Project Lead: Jay Rutherford, UW Department of Chemical Engineering PhD Candidate
eScience Liaison: Bernease Herman
Air pollution is estimated to cause 4.9 million premature deaths and result in 149 million disability adjusted life years annually.(1) 91% of the world’s population lives with air pollution levels above the World Health Organization Guidelines.(2) These facts make it the world’s largest environmental health risk. Air pollution consists of gases, liquids and solids. Tiny droplets of liquid and microscopic solids suspended in the atmosphere are referred to as aerosols or particulate matter (PM). PM comes from natural sources including sea spray, forest fires, and dust from soil as well as anthropogenic sources like combustion engines, road dust, industry, residential heating and agricultural burning. There is extensive research showing PM2.5 (particulate matter smaller than 2.5 microns in diameter) causes a variety of health problems that lead to premature death and reduced quality of life. Some studies show certain sources of PM2.5 pollution, traffic for example, are worse for health than others, however, there is not sufficient evidence from source specific studies to show this conclusively. Recently there has been a proliferation of low-cost instruments to measure PM2.5, but there is no accompanying low-cost method to determine the sources of PM that is needed to enable the study of source specific health effects.

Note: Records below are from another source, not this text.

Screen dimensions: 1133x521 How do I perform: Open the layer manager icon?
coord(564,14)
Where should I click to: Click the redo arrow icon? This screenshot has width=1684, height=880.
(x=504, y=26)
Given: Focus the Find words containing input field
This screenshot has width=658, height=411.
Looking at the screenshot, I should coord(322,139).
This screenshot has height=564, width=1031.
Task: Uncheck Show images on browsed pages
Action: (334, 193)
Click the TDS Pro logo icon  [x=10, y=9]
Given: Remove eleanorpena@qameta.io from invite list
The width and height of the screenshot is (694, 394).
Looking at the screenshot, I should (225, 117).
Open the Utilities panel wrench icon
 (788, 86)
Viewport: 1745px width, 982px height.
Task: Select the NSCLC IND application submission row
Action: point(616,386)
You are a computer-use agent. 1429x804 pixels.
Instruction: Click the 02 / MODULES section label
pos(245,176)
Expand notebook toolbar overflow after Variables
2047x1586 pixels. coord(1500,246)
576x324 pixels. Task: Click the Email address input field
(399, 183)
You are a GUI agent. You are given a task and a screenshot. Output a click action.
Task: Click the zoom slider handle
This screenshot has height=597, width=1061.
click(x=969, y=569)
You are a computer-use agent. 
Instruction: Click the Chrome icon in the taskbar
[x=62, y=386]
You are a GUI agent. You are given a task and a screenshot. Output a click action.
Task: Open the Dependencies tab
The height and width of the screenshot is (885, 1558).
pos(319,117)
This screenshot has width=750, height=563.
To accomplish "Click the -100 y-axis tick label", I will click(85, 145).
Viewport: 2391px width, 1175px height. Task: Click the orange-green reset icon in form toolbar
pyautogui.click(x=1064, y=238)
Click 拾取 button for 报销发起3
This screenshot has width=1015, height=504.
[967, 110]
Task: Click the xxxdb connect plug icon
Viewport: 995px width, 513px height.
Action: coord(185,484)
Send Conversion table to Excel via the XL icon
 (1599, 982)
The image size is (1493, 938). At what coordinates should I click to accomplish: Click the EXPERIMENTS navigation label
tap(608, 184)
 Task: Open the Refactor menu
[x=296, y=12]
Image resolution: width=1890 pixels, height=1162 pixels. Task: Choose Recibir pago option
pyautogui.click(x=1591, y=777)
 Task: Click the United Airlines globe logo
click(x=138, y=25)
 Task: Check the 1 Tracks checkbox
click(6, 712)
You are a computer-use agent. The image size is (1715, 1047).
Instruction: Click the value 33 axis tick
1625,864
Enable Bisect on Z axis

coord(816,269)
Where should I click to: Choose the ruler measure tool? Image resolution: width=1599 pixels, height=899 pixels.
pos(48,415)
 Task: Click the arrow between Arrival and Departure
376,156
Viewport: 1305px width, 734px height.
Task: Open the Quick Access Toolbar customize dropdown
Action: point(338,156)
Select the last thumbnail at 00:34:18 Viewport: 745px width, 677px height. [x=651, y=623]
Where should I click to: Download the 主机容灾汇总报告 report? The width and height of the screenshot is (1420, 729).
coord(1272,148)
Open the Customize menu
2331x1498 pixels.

To enable low-cost source apportionment, we are developing a method to analyze PM samples using fluorescence excitation-emission matrix spectroscopy (EEM). PM samples contain fluorescent compounds such as polycyclic aromatic hydrocarbons generated during combustion that can be extracted into a solvent for analysis by EEM spectroscopy. We have collected PM in the laboratory and analyzed extracts using EEM spectroscopy. Using these data, we trained a convolutional neural network (CNN) to distinguish the sources of air pollution present in the laboratory samples.(3)
In order to apply EEM to source apportionment of real world samples, we needed to better understand why the CNN was working for the laboratory samples. To provide insight into what features of the spectra the CNN was using to identify the various laboratory sources of pollution we evaluated saliency maps from the trained network. This method calculates the sensitivity of the CNN output with respect to each area of an input spectra. This is a method typically applied to image classification, for example in an image containing a dog and a soccer ball, one expects the dog to be highlighted in the saliency map if the image is identified as a dog. Spectra from pure laboratory PM sources are shown in the top row of the figure, each source has a unique fingerprint. The spectra shown at the far left is a mixture of the three sources. The panels directly below the pure spectra are saliency masks corresponding to each of the laboratory sources. These maps show the CNN is looking at areas of the mixture spectra where the pure spectra show their unique fingerprints giving us confidence the CNN architecture we chose is working properly.
We computed saliency maps using SmoothGrad(4) based on our CNN that was trained using Keras. We are currently working to generalize the methods we used for processing EEM spectra, training a CNN and computing saliency maps into an open source Python package. This project can be found at https://github.com/jayruth/pyeem.
(1) Stanaway, J. D.; Afshin, A.; Gakidou, E.; Lim, S. S.; Abate, D.; Abate, K. H.; Abbafati, C.; Abbasi, N.; Abbastabar, H.; Abd-Allah, F.; et al. Global, Regional, and National Comparative Risk Assessment of 84 Behavioural, Environmental and Occupational, and Metabolic Risks or Clusters of Risks for 195 Countries and Territories, 1990–2017: A Systematic Analysis for the Global Burden of Disease Study 2017. The Lancet 2018, 392 (10159), 1923–1994. https://doi.org/10.1016/S0140-6736(18)32225-6.
(2) WHO | Air pollution http://www.who.int/airpollution/en/ (accessed Apr 4, 2019).
(3) Rutherford, J. W.; Neal Dawson-Elli; Anne. M. Manicone; Gregory V. Korshin; Igor V. Novosselov; Edmund Seto; Jonathan D. Posner. Excitation Emission Matrix Fluorescence Spectroscopy for Aerosol Source Identification. (In Review).
(4) Smilkov, D.; Thorat, N.; Kim, B.; Viégas, F.; Wattenberg, M. SmoothGrad: Removing Noise by Adding Noise. ArXiv170603825 Cs Stat 2017.